Russian disinformation and the measles surge in Greece (Christopher Kremidas-Courtney, Ekathimerini)
According to recent reports from international health experts, Europe is currently experiencing a 20-year high in measles cases, including in many countries where it had been mostly eradicated. Within the European Union, Greece has been hit the worst. The primary reason, according to the World Health Organization (WHO), is “vaccine hesitancy.” This is listed as one of the WHO’s top 10 global health threats for 2019. According to the WHO, “vaccine hesitancy” is defined as the reluctance or refusal to vaccinate despite the availability of vaccines.

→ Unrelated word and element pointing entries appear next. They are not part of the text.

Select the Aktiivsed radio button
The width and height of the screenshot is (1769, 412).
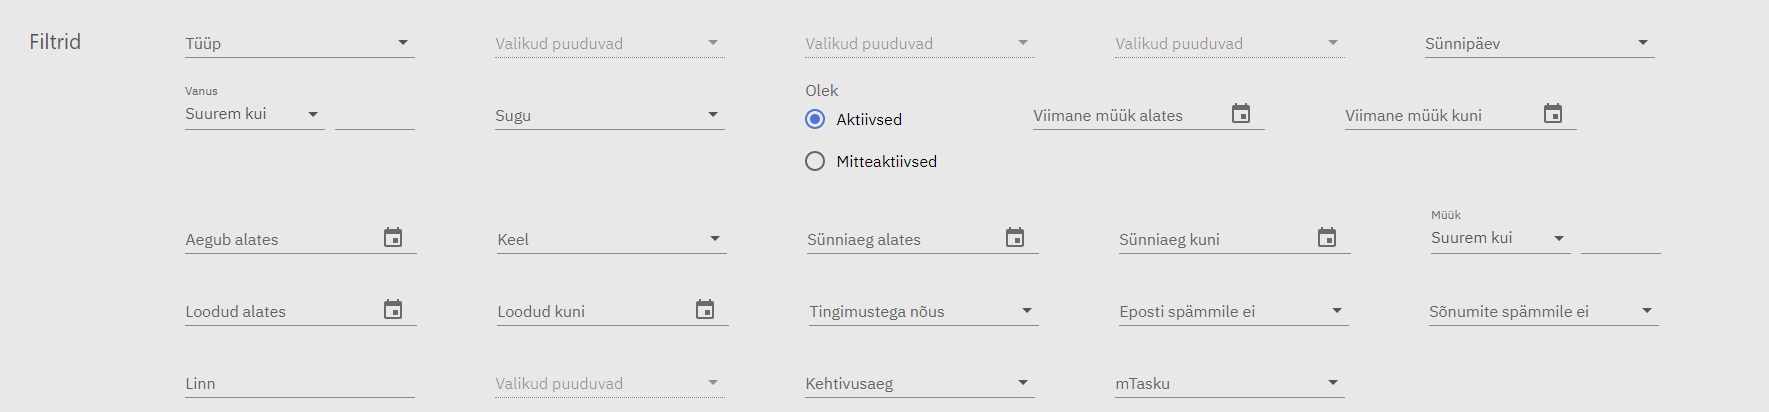[815, 119]
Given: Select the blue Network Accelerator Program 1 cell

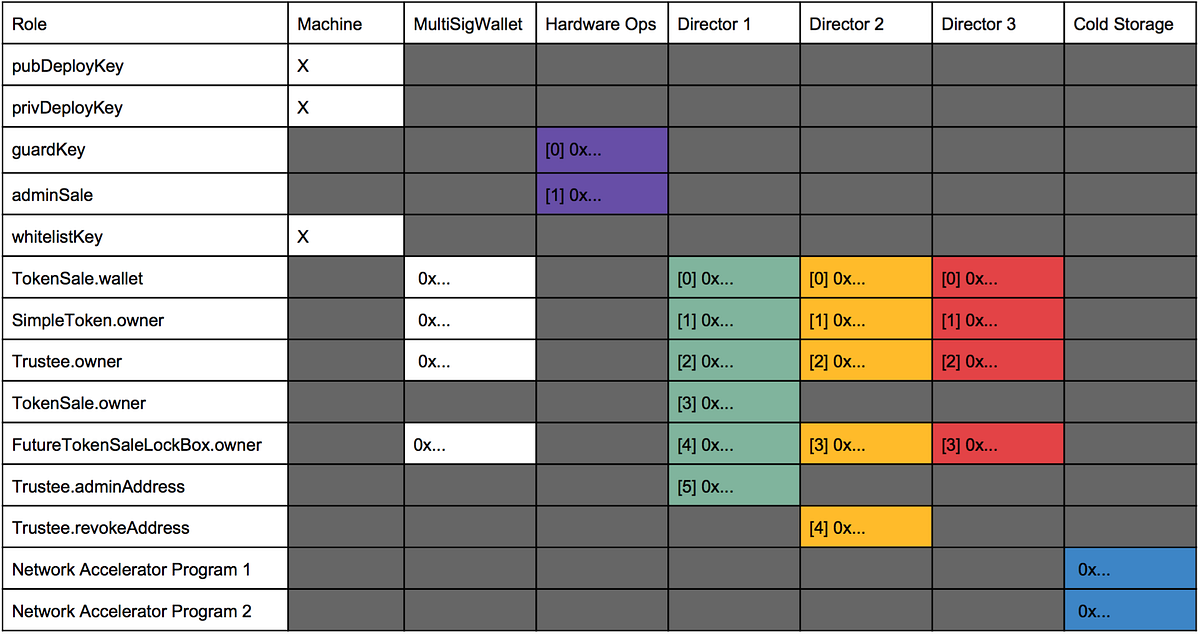Looking at the screenshot, I should click(x=1130, y=569).
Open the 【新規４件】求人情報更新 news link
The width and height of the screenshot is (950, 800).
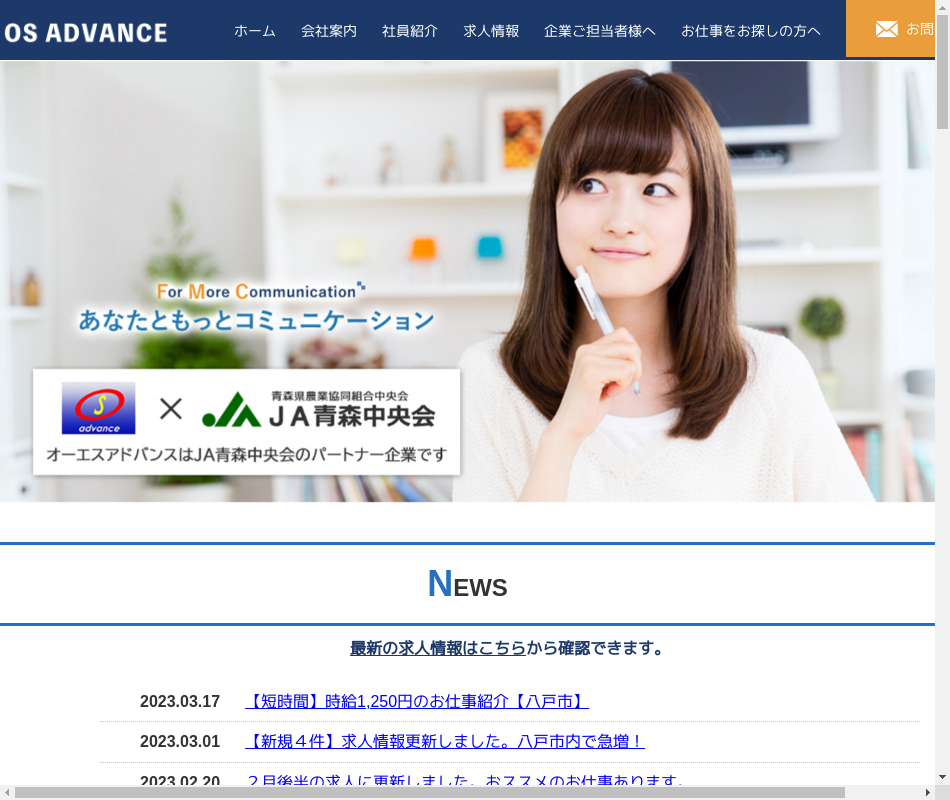click(x=445, y=741)
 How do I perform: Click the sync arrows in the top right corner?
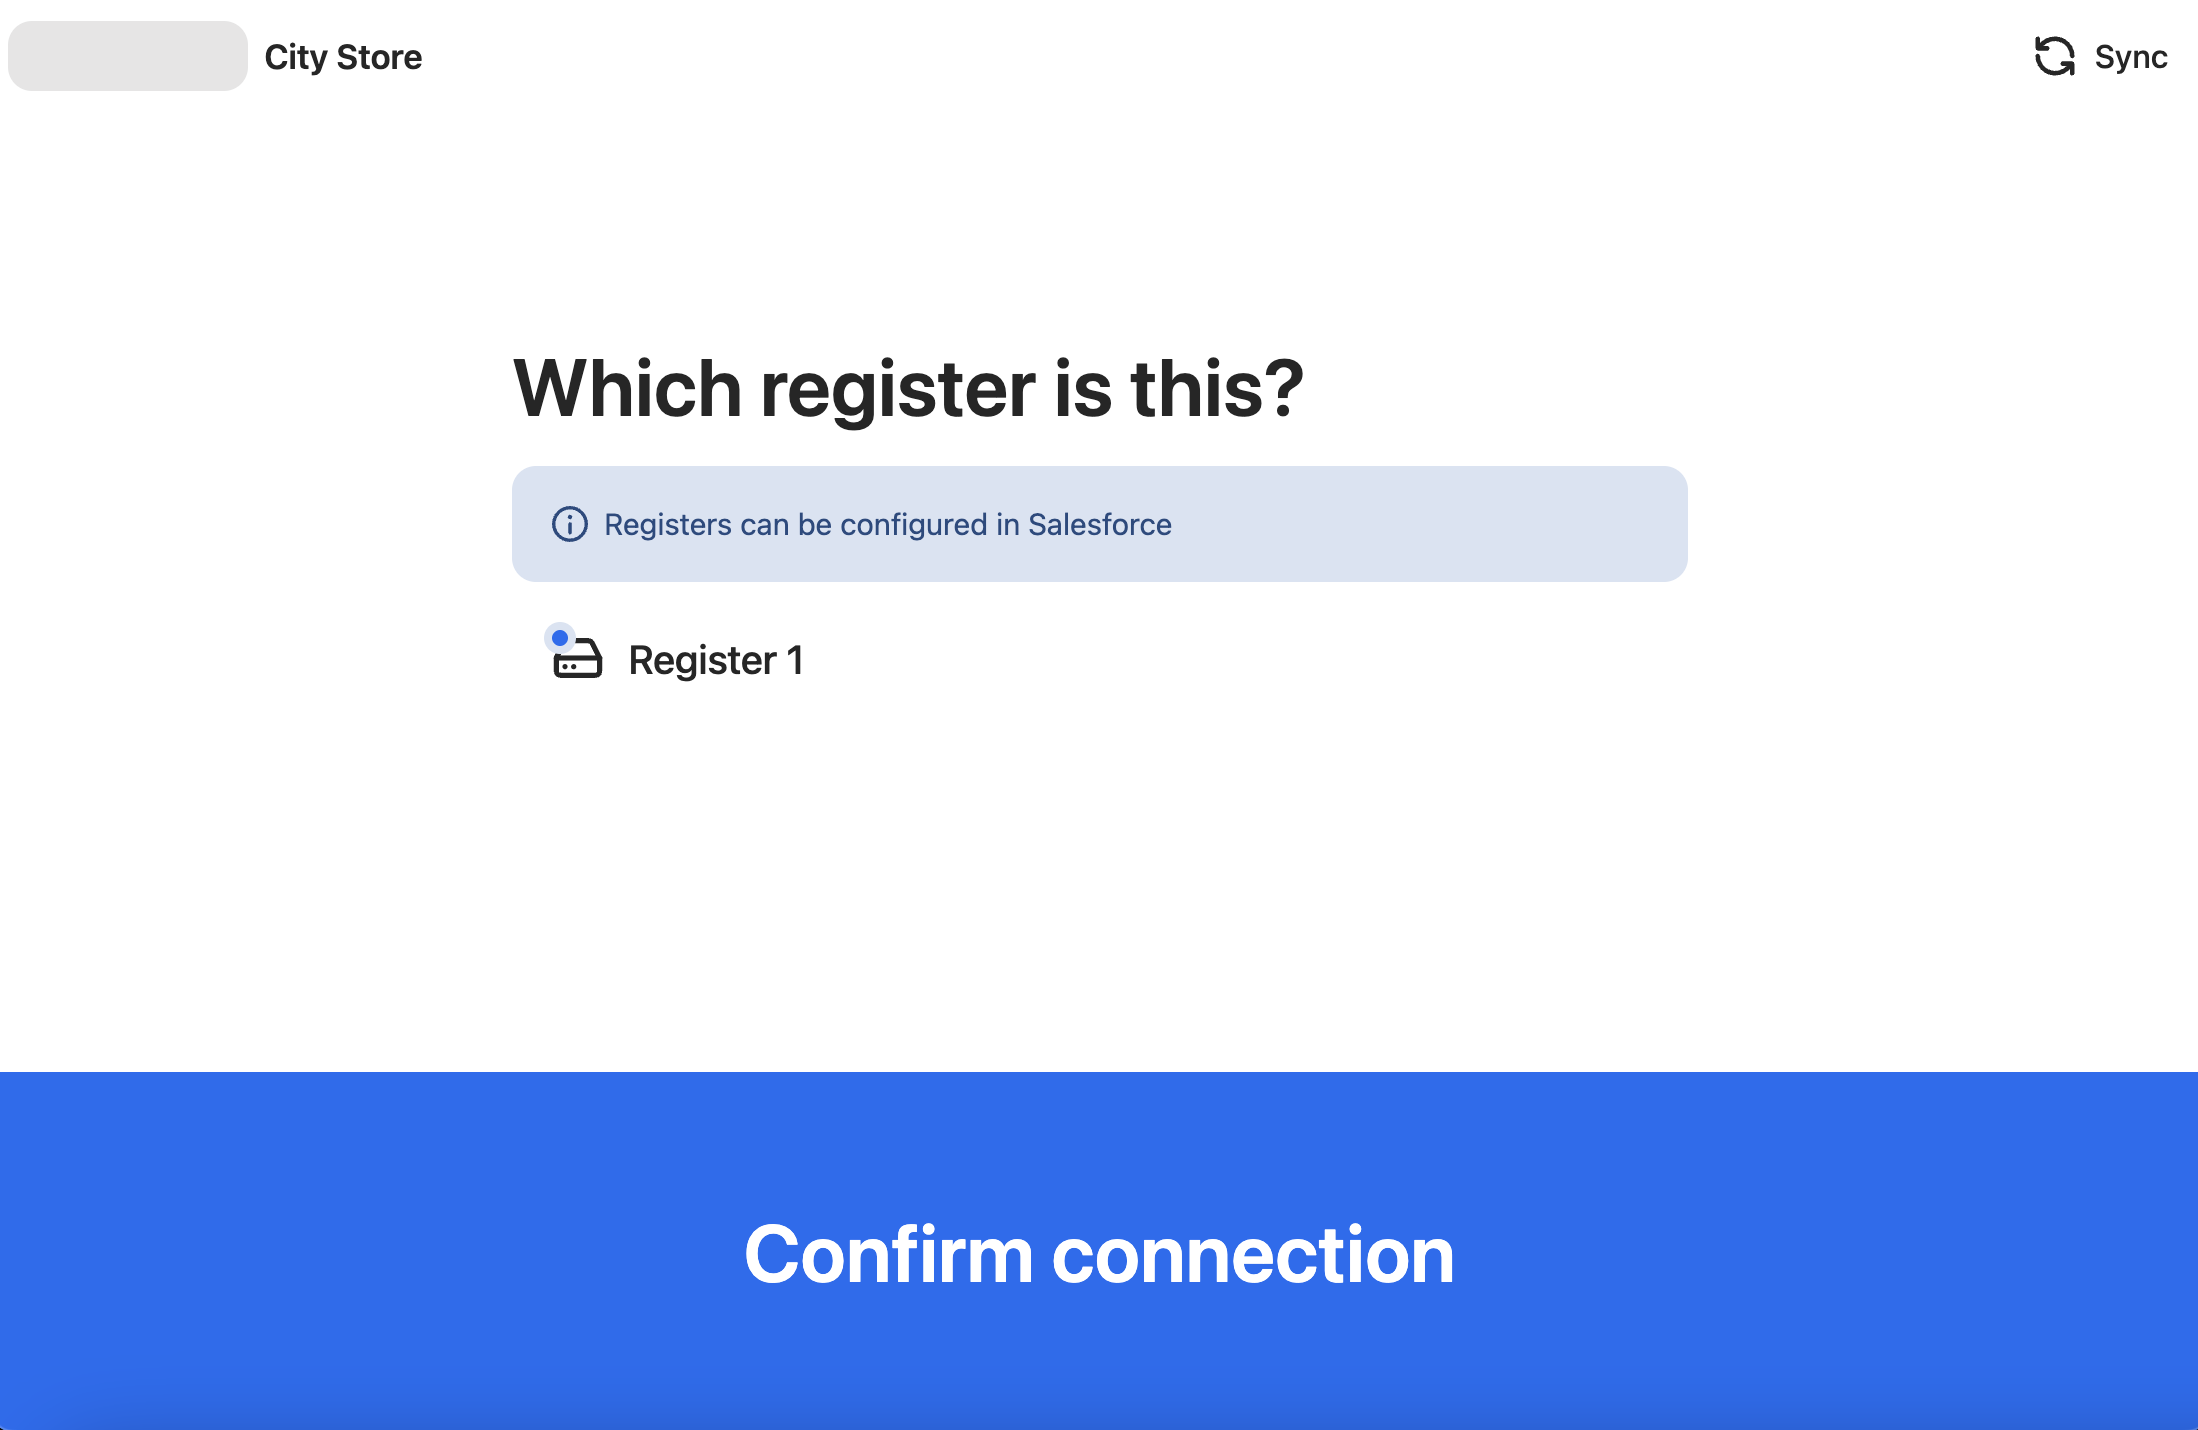click(x=2055, y=57)
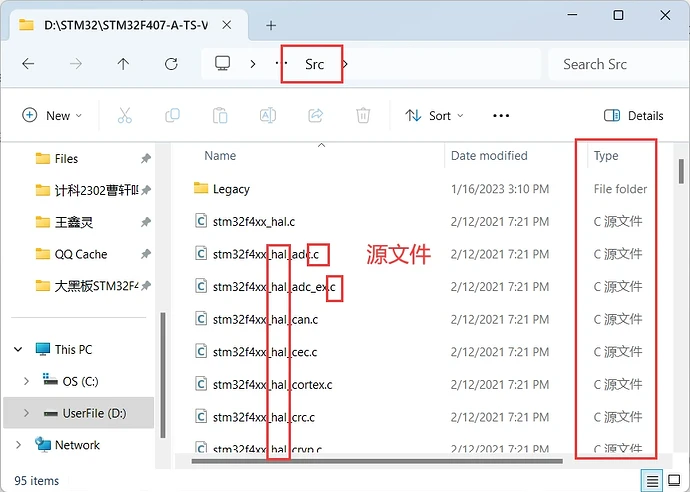Toggle the Details pane
Screen dimensions: 690x492
634,115
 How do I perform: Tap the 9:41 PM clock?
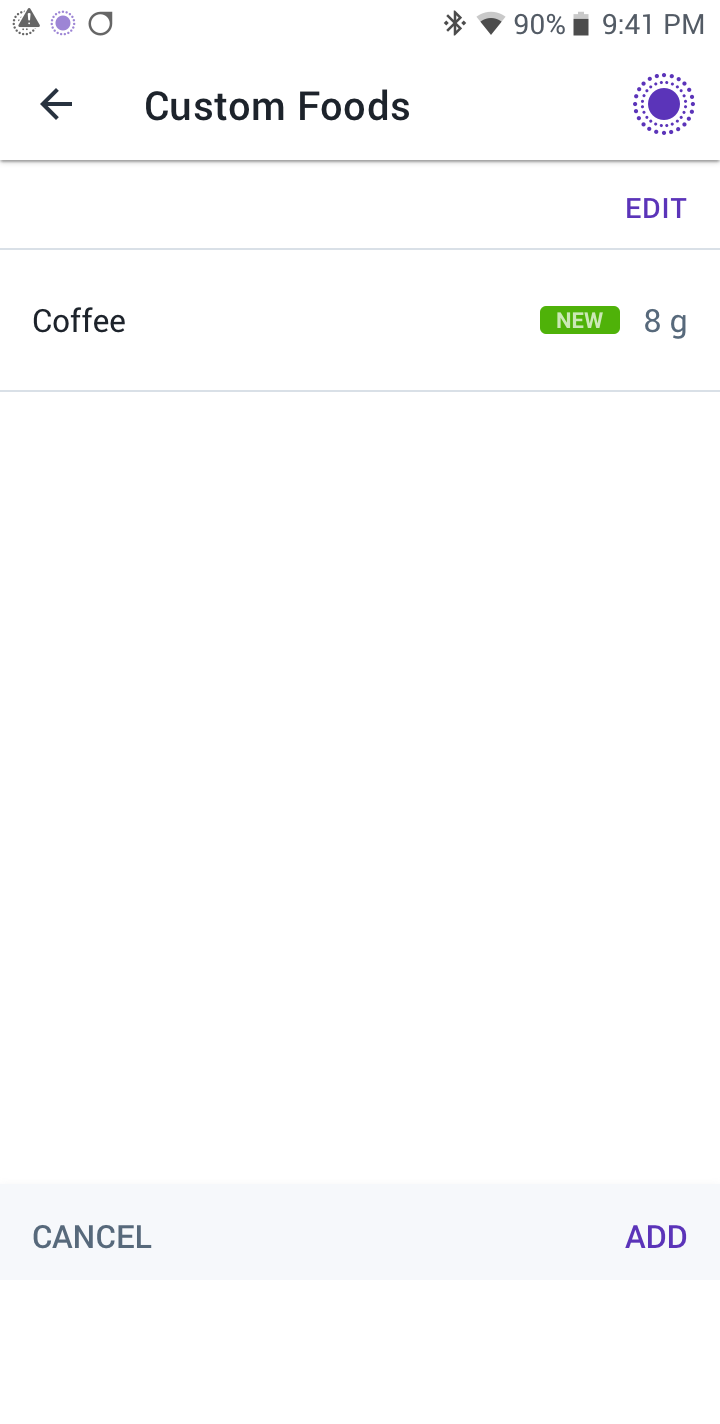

The causes of vaccine hesitancy are multifaceted, but a major factor is the influence of news media and social media, in particular the role of bots and trolls in spreading disinformation about vaccines.
According to the recent study “Weaponized Health Communication: Twitter Bots and Russian Trolls Amplify the Vaccine Debate,” carried out by researchers from the George Washington University, the University of Maryland and Johns Hopkins and which was published in the American Journal of Public Health, the same bots and trolls that were linked to Russia’s Internet Research Agency which spread discord in the 2016 US elections are now feeding disinformation and contributing to the current measles crisis in Greece and the rest of Europe. This same study says that 93 percent of the vaccine narrative on Twitter originates from or is amplified by Russian trolls and/or bots.
The goal of this disinformation campaign is to flood the discourse with anti-vaccine propaganda, creating a sense of “false equivalence” in the “anti-vax vs pro-vax” discourse. The bots assist by repeating and spreading the same narrative on various social media platforms in the languages of the countries they are targeting.

Russia is tricking GPS to protect Putin (Elias Groll, Foreign Policy)
The Kremlin’s manipulation of global navigation systems is more extensive than previously understood.